→ ASSIGNMENT
Copy out the lines of the listing from the one containing "Open the Volumes" onward, through the last, without altering any.

→ RECORDS FOR THE TASK
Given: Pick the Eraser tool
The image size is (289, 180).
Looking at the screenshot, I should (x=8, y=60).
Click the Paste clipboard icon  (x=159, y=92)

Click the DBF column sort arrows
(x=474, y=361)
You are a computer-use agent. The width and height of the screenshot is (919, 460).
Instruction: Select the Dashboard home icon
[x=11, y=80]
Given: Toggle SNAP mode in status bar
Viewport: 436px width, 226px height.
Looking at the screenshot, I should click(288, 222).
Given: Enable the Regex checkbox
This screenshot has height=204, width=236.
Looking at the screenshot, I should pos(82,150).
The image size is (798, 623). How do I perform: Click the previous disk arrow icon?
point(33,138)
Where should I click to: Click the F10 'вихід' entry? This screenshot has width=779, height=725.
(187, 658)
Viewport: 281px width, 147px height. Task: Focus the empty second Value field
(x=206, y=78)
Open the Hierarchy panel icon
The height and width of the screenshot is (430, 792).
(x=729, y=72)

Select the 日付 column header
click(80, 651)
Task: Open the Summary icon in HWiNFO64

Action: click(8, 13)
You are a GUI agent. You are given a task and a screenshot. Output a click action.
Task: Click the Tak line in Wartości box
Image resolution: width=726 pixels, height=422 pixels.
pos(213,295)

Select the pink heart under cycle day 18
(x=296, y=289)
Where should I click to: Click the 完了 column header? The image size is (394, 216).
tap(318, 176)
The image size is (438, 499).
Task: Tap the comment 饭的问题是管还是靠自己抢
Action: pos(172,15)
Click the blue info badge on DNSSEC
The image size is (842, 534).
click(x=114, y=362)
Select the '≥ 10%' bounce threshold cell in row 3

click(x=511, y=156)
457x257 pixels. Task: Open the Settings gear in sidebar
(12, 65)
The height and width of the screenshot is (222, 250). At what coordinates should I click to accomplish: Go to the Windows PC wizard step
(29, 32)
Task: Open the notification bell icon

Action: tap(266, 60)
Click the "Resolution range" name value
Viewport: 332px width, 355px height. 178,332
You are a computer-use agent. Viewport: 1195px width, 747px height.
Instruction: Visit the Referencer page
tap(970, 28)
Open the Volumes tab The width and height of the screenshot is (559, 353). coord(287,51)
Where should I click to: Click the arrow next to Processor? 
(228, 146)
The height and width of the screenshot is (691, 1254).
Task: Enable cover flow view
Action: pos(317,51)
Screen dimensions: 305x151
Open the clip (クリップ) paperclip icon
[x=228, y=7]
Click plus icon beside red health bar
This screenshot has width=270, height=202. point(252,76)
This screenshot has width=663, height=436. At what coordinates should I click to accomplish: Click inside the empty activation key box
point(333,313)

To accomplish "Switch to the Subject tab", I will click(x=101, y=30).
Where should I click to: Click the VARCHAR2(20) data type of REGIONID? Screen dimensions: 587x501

→ YOUR RESPONSE
Open the Volumes tab The width and height of the screenshot is (559, 353). coord(287,51)
Where should I click to: Click the arrow next to Processor? 
(228, 146)
The height and width of the screenshot is (691, 1254).
Task: Enable cover flow view
Action: pos(317,51)
Screen dimensions: 305x151
Open the clip (クリップ) paperclip icon
[x=228, y=7]
Click plus icon beside red health bar
This screenshot has width=270, height=202. point(252,76)
This screenshot has width=663, height=436. At what coordinates should I click to accomplish: Click inside the empty activation key box
point(333,313)

To accomplish "Switch to the Subject tab", I will click(x=101, y=30).
Where should I click to: Click the VARCHAR2(20) data type of REGIONID? Screen dimensions: 587x501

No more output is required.